Eu sempre fiz as capas dos meus vídeos. Andei testando IA em algumas delas: prompt e muitos ajustes posteriores. É um processo de experimentação feito por um amador, sem a substituição de ninguém. https://t.co/TyfAnrtWN0
— Arvro (@alvaroborba) June 3, 2024
A utilização de Inteligências Artificiais Generativas para a criação de artefatos de design é uma realidade que já se impôs no mercado. A “comoditização” desse tipo de serviço é uma consequência direta do avanço tecnológico e da busca incessante por eficiência e redução de custos. (Sim, isto aqui tb é uma crítica ao raciocínio Neo-Liberal!)
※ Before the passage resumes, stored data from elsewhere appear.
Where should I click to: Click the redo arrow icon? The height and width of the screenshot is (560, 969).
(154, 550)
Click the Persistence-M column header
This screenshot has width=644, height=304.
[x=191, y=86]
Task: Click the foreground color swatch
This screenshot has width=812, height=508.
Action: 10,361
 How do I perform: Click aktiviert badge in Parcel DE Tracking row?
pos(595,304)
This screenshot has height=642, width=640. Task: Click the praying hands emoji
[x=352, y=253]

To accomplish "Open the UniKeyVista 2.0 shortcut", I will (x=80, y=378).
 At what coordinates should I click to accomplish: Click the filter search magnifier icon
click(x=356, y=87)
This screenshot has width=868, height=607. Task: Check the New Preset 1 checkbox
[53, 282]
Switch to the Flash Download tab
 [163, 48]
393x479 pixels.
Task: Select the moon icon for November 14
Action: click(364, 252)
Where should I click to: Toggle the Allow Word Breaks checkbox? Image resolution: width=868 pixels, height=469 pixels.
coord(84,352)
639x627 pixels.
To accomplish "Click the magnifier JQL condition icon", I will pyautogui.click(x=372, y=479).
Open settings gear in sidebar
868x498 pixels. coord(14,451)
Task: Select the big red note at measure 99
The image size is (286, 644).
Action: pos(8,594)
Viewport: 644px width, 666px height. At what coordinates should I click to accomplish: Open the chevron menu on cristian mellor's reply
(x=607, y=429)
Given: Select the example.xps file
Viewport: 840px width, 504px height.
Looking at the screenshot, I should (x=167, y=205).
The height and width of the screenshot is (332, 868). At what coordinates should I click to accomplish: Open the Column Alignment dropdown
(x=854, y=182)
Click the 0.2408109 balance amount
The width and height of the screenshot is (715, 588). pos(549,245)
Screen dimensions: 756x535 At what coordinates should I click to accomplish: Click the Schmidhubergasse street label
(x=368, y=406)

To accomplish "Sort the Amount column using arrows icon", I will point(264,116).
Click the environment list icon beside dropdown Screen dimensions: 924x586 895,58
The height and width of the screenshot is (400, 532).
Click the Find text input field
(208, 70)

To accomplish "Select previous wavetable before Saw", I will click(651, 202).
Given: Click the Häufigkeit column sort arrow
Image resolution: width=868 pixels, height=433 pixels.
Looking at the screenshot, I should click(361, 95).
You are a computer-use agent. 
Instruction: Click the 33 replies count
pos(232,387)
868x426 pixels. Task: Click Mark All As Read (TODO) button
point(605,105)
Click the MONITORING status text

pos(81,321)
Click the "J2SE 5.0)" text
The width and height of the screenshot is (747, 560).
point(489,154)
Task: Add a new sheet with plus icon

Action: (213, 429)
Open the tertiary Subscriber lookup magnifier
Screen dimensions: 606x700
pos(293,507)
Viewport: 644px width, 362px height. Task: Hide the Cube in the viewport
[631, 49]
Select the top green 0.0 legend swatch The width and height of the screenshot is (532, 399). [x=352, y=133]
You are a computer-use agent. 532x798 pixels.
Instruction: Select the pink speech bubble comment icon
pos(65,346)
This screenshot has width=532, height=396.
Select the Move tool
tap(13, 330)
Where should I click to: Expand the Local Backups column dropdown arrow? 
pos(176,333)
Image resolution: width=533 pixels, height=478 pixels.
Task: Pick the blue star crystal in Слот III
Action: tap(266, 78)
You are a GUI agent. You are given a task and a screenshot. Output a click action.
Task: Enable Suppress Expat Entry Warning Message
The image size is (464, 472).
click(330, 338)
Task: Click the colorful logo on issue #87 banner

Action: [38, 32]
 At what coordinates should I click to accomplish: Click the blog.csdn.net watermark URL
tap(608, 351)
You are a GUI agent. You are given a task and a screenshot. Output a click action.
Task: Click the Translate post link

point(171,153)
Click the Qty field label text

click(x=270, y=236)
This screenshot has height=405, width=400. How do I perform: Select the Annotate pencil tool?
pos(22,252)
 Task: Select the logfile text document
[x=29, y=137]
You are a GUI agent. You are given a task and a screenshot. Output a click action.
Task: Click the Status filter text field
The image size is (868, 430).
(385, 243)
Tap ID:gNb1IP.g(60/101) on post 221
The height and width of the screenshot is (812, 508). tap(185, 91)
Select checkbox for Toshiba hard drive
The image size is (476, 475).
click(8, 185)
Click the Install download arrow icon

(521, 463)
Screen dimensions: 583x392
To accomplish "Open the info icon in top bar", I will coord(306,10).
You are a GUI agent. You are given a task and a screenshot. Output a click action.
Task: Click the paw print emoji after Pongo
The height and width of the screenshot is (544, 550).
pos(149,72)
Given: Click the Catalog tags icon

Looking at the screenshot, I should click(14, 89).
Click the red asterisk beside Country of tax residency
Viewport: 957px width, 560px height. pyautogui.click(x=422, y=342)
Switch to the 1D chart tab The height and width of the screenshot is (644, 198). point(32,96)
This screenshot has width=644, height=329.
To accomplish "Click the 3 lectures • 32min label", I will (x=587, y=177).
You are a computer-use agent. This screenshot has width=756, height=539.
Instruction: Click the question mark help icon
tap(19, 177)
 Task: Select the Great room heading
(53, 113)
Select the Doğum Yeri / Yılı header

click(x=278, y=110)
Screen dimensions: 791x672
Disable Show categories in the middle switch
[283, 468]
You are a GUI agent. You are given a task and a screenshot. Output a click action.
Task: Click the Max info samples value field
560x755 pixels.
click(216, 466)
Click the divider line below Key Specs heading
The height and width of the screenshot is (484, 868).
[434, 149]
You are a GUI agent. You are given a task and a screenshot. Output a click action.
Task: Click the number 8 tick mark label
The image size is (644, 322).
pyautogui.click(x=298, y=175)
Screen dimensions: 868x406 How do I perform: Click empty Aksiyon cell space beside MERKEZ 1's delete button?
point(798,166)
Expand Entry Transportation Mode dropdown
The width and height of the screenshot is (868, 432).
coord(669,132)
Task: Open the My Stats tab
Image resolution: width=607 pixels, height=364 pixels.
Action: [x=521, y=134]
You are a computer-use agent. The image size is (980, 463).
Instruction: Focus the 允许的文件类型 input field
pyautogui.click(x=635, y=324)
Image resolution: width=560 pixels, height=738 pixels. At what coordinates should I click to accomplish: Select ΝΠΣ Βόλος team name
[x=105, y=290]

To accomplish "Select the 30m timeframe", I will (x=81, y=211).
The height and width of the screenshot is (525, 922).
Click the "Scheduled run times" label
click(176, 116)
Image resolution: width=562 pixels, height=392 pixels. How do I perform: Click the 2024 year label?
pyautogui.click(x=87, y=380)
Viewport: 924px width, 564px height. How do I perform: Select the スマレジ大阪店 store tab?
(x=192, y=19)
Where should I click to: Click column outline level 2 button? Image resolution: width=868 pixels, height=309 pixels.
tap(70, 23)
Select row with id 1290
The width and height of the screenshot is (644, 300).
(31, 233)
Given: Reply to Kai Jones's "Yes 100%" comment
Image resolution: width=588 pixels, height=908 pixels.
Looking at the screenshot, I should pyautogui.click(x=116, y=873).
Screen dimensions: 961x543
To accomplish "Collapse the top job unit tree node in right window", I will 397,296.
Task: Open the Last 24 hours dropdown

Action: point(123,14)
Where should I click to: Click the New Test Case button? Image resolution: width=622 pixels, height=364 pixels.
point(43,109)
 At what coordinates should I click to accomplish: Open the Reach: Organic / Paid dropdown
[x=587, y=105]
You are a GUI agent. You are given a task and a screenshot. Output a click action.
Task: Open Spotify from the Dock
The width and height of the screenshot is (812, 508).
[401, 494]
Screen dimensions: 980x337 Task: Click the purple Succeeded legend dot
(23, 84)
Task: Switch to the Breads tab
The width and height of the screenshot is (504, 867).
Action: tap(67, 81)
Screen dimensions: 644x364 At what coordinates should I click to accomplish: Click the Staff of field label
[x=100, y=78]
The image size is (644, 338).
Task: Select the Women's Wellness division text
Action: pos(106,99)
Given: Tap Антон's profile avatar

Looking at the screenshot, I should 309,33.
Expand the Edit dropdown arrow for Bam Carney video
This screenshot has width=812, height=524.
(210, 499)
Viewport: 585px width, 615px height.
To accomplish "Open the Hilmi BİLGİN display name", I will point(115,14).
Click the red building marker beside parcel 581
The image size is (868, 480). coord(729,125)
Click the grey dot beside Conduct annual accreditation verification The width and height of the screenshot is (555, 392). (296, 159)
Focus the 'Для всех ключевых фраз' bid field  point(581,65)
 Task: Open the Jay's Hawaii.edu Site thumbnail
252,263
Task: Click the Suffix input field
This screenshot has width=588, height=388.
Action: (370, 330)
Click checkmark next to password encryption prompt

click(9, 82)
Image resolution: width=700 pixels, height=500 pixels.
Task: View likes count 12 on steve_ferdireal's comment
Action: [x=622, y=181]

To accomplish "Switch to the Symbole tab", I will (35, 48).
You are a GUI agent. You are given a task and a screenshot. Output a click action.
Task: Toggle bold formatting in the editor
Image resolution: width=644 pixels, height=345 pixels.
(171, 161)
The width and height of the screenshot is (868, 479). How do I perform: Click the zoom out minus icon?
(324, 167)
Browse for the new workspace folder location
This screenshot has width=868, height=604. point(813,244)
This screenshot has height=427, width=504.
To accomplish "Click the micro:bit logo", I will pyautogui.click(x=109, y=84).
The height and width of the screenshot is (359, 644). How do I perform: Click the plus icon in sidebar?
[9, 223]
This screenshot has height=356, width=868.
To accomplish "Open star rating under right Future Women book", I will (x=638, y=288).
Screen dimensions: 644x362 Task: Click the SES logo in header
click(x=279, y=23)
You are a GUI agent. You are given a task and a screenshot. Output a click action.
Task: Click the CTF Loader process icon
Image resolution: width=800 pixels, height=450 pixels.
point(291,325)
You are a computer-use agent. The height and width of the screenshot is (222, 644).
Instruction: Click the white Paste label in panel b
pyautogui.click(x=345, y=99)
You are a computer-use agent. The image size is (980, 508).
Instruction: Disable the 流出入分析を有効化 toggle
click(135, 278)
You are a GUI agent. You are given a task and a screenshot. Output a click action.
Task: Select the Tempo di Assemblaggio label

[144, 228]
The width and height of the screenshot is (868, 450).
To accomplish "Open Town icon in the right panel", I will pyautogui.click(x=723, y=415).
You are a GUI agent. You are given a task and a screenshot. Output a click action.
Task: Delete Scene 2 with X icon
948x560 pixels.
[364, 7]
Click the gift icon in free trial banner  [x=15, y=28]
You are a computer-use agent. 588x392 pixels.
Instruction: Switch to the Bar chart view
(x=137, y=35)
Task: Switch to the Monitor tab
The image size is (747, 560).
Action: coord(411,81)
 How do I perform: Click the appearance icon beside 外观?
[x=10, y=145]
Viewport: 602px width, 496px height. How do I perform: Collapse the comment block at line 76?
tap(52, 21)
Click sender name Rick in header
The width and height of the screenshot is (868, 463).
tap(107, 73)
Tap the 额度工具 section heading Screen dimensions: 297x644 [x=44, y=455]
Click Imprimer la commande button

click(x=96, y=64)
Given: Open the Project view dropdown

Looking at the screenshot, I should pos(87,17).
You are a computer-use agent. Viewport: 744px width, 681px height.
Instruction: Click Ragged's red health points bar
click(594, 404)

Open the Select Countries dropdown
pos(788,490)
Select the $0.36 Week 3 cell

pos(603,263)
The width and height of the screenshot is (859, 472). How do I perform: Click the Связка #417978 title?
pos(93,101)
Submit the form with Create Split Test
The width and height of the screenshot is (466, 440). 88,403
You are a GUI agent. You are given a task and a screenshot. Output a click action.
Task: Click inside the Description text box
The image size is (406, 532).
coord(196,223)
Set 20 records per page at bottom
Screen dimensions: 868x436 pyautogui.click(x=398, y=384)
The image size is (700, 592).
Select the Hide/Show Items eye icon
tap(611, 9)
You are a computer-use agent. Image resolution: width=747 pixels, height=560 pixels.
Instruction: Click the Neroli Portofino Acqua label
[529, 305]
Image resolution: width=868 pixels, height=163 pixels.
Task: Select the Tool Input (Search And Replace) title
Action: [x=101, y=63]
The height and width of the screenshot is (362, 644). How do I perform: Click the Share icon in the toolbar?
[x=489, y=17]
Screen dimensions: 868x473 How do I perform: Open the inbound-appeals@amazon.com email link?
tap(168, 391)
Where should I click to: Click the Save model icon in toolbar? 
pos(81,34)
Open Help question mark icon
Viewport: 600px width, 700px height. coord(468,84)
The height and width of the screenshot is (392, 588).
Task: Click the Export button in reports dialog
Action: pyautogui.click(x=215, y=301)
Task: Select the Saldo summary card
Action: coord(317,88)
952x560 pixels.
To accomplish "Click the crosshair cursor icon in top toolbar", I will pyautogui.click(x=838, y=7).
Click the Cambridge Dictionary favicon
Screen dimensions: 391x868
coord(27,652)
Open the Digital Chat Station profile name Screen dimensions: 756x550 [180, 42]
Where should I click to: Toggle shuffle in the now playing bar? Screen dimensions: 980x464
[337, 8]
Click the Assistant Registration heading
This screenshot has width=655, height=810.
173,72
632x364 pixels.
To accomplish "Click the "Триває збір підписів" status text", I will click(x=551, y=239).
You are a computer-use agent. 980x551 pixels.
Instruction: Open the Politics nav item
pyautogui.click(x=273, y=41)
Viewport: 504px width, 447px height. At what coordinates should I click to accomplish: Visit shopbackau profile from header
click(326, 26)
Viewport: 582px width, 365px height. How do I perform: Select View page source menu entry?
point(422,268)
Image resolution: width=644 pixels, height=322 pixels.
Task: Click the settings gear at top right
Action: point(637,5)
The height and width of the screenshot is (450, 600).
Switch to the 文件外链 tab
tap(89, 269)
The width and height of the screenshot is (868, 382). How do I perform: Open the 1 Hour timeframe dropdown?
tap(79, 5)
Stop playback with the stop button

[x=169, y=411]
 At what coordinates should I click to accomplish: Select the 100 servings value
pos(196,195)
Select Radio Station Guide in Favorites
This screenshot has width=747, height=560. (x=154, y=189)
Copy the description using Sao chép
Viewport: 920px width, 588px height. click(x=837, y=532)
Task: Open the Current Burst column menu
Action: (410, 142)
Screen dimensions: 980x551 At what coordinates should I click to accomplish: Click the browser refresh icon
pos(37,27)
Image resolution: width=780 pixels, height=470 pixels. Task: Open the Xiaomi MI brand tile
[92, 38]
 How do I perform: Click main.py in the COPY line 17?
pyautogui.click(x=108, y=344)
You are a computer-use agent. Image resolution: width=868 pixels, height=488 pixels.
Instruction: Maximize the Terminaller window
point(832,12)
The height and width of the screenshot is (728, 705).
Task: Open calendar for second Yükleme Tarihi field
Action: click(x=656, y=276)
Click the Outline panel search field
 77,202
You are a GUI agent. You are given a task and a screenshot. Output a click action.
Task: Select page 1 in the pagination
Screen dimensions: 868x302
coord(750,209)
Criticar Alvaro Borba por usar uma ferramenta disponível para otimizar seu trabalho é ignorar a engrenagem maior do capitalismo que constantemente esmaga e tritura as pontas das cadeias produtivas. (Sim, capitalismo é uma máquina de moer gente!)
A frase “Resistance is futile” (“A resistência é inútil”, ou “A resistência é fútil”), proferida pelos Borgs em Star Trek: The Next Generation, encapsula bem a inevitabilidade da adoção de novas tecnologias no contexto atual. As ferramentas de IA são apenas o mais recente exemplo de uma longa história de inovação que transforma o mercado de trabalho e desafia os profissionais a se adaptarem.
Em tempo, o modelo econômico da Federação Unida dos Planeta idealizada por Gene Roddenberry, não era Capitalismo. E Inteligências Artificiais estão no lore daquele universo ficcional desde a década de 1960. Dá pra aprender algo ali…
A Realidade do Capitalismo
Vivemos em um sistema onde a eficiência e a maximização de lucros são imperativos. Empresas e indivíduos buscam constantemente maneiras de cortar custos e aumentar a produtividade. Nesse contexto, a ferramenta IA se apresenta como uma solução lógica. A utilização dessas ferramentas para tarefas repetitivas e que demandam menos criatividade humana é uma consequência natural.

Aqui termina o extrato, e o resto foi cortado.